Some of the best learning is experiential. A couple of years ago, two friends had an idea to create an online site for the KIS Phoenix Store. After several semesters of design and computer courses beginning in middle school, Justin and Platt, now seniors, were interested in how they might apply their knowledge. They started looking at their school in a new way. What question or problem could their skill set help answer?
The Phoenix Store is housed in a small room off the cafeteria. Students walk by the store everyday. And before covid19 precautions, parents did too. The KIS PTO, a parent volunteer group, keeps the space stocked and organized with branded clothing, school supplies, KIS novelty items, and plush Philberts, the school mascot. “But the perception was that the store sold only PE kits,” Justin says, “So we wanted to show the merchandise.” Justin and Platt also realized that the Phoenix Store wasn’t totally accessible to the youngest students who might not be allowed to bring cash on campus. A website could open the customer base.

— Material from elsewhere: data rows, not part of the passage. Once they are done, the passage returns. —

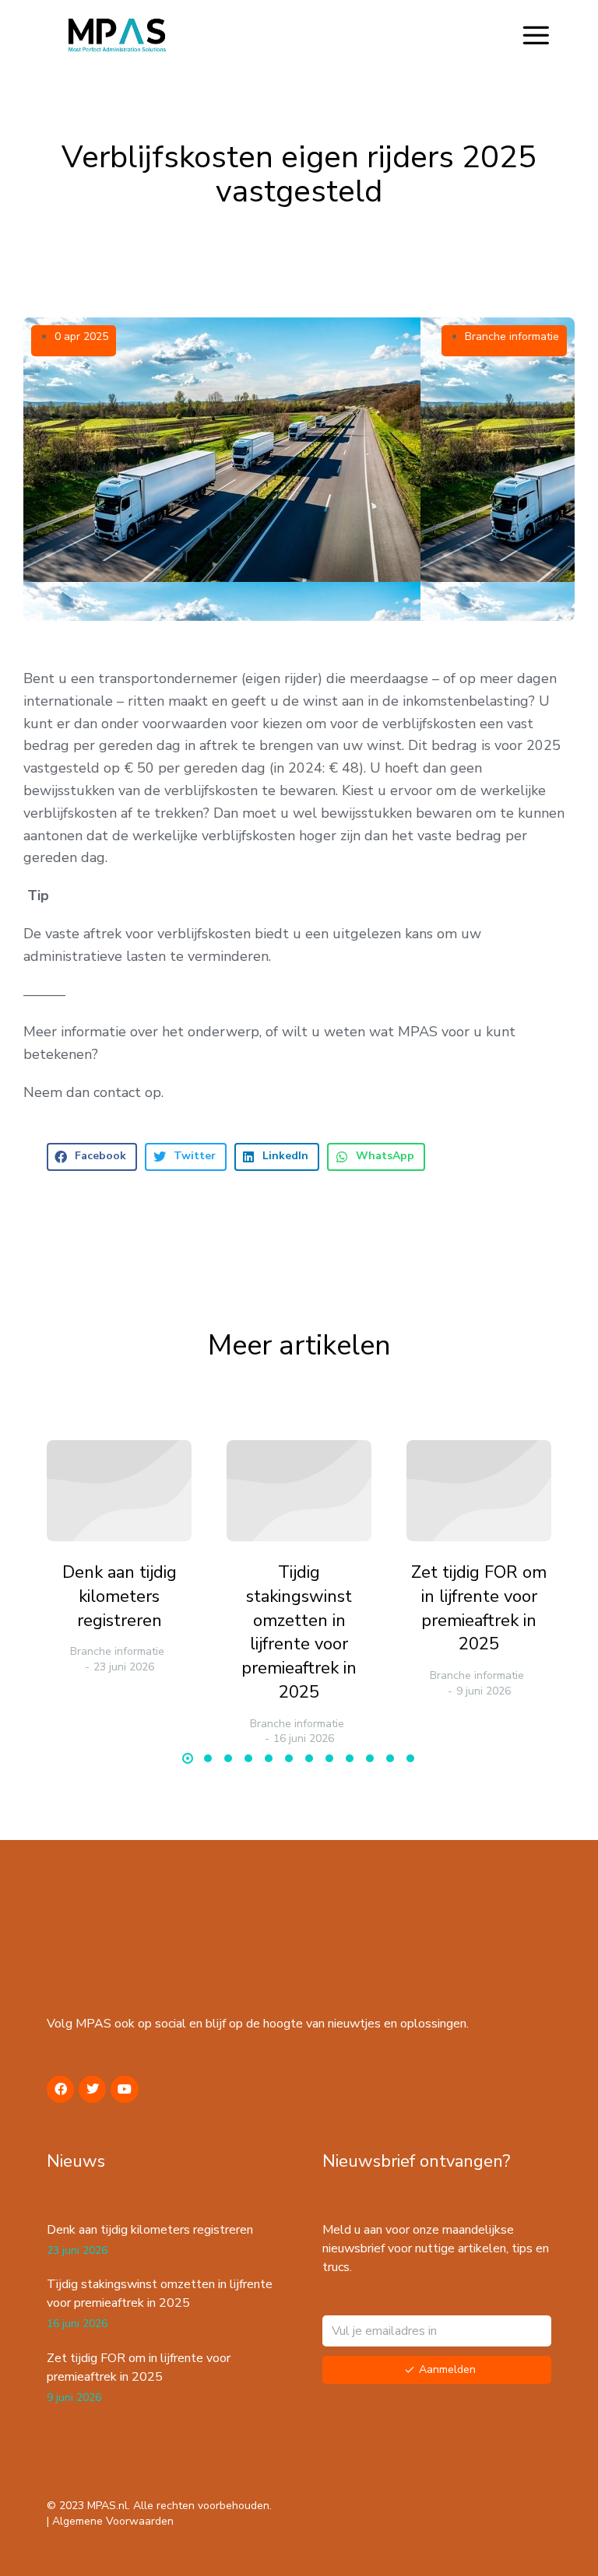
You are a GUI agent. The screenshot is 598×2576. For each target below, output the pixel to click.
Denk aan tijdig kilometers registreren (119, 1596)
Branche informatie (512, 336)
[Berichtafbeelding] (119, 1490)
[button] (535, 35)
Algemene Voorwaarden (113, 2521)
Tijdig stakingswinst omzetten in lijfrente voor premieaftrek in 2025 (299, 1632)
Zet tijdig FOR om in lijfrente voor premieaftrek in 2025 (479, 1608)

Platt knew he wanted to develop his coding and design skills. This project was perfect practice, with a practical outcome. KIS teaches Stanford Design Thinking, and the process guided Justin and Platt as they developed the Phoenix Store site. Both met with PTO members and school administration to ensure their product would be useful to students and families. Another concern was sustainability. KIS supports student exploration and innovation, but also encourages students to think beyond the school year, or past their graduation: who will continue what you create here?
Covid19 brings new challenges to the online Phoenix Store. The demand for online ordering is increased. Justin and Platt shifted the platform to Godo Mall to support purchases made in either US dollars or Korean won. Safe, efficient delivery of goods is a current challenge as on campus student populations shifts in response to covid19 precautions. Both Justin and Platt are confident they can work with PTO to make a smooth system.
Justin and Platt also have a plan for the online Phoenix Store for after they graduate this spring. Already they work with PTO members to explain the site programming. They will also apprentice new high school students to help, and leave video tutorials to guide.
Both Justin and Platt continue to explore the STEM field. Justin is interested in AI and has taken online courses to learn more. “Technology used to be just sci-fi movies,” he says, “But now it’s just algorithmic, programmable.” Justin considers the AI applications in medicine and is particularly curious how AI might help the brain. Platt is fascinated by biochemistry and is researching hemostatic processes. Of interest is how to coagulate blood quickly – emergency applications are available but Platt thinks common workplaces can benefit from access to the tech too. Justin and Platt see STEM as able to answer immediate needs.
And as long as KIS students and alumni pair their skills to questions and problems, their communities gain great, applicable ideas.